Because nonlinear dynamics appeared in so many fields, articles about the subjects were published in many different journals, so they were hard to find. When I started giving lectures, I made a collection of the papers I considered most important. The collection was so useful, that I turned it into a book called Universality in Chaos. So in the past it turned out that the things I did just for myself paid off, while the things I was doing because I had to do them were drowned in the general frustration of thousands of colleagues doing the same thing. Now I worry because I'm only doing nonlinear dynamics. I don't have the time to do anything else secretly.

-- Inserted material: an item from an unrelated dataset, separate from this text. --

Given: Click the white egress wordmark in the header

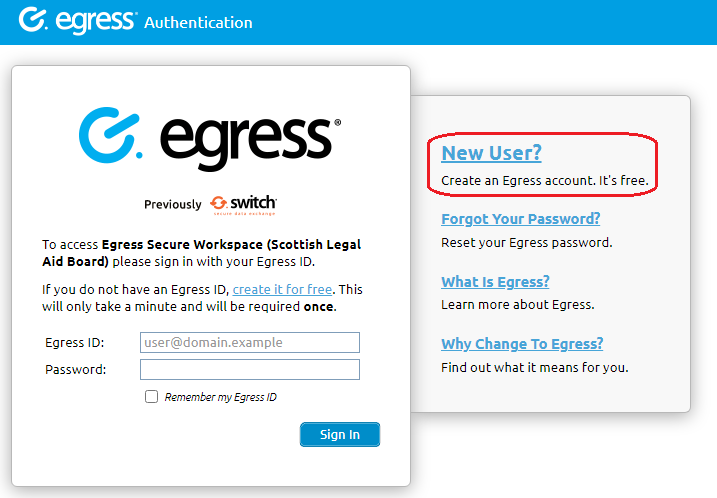Looking at the screenshot, I should (x=96, y=21).
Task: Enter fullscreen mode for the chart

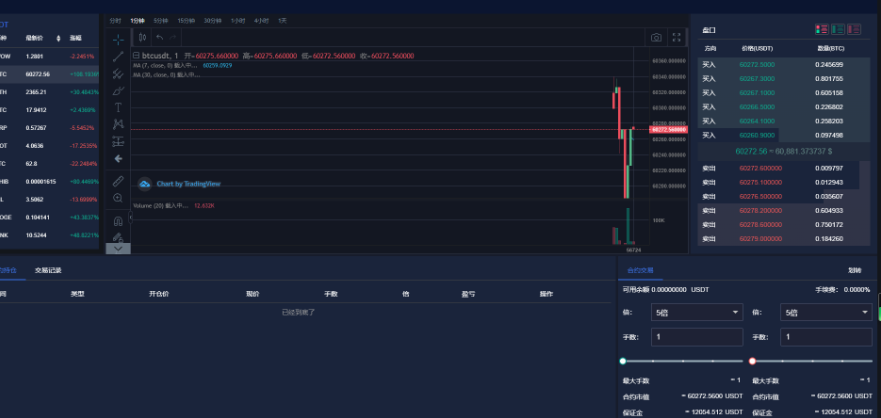Action: (x=677, y=38)
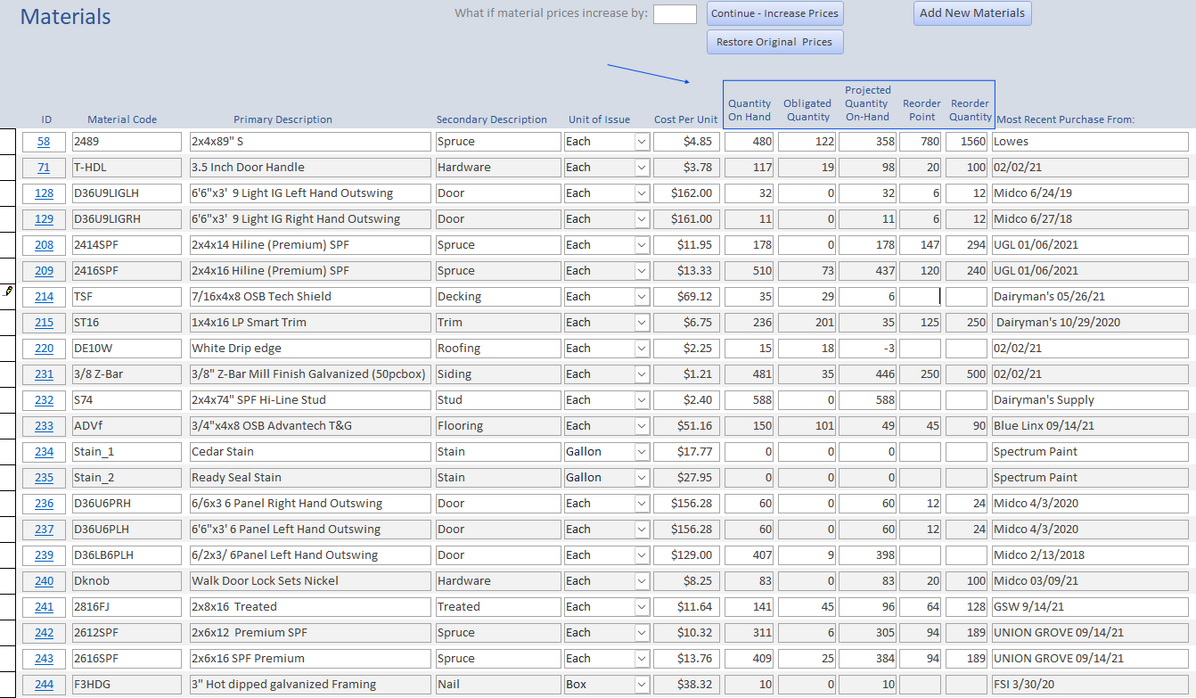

"Some people don't seem to take nonlinear dynamics very seriously. They think it's merely playing with the computer."

"This criticism is well deserved. Some people really just run computers to produce pictures. The computer is useful as a visualizing tool, but it doesn't represent any understanding. There are many charlatans in this field. But the people who understand more of nonlinear dynamics realize how difficult the real problems are. Mathematicians for example consider the Riemann conjecture a very difficult thing. But for us it comes out as a simplifying limit of our problem. The things that most people know of nonlinear dynamics are the things one can easily explain. They are of course not representative for the subject."

"What are you working on now?"

"I'm working on a thing called quantum chaos. From my point of view it is indistinguishable from classical chaos. It just turns out that the same formalism can very pleasantly be used both in classical and in quantum context. One just puts in some little i's and \hbar's. I enjoy it very much, especially as I stopped working on high energy physics because, in the seventies, I understood that even for very simple nonlinear problems we had no good picture and no good methods. And we tried to solve the strongly nonlinear theory of Quantum ChromoDynamics! It seemed outrageous that we thought we could solve a quantum field theory problem, while we didn't know how to solve it for nonlinear oscillators. I felt that one should go and develop a technique for solving the classical system you want to quantize."

"Can you tell us how the Feigenbaum-Cvitanović equation was found?"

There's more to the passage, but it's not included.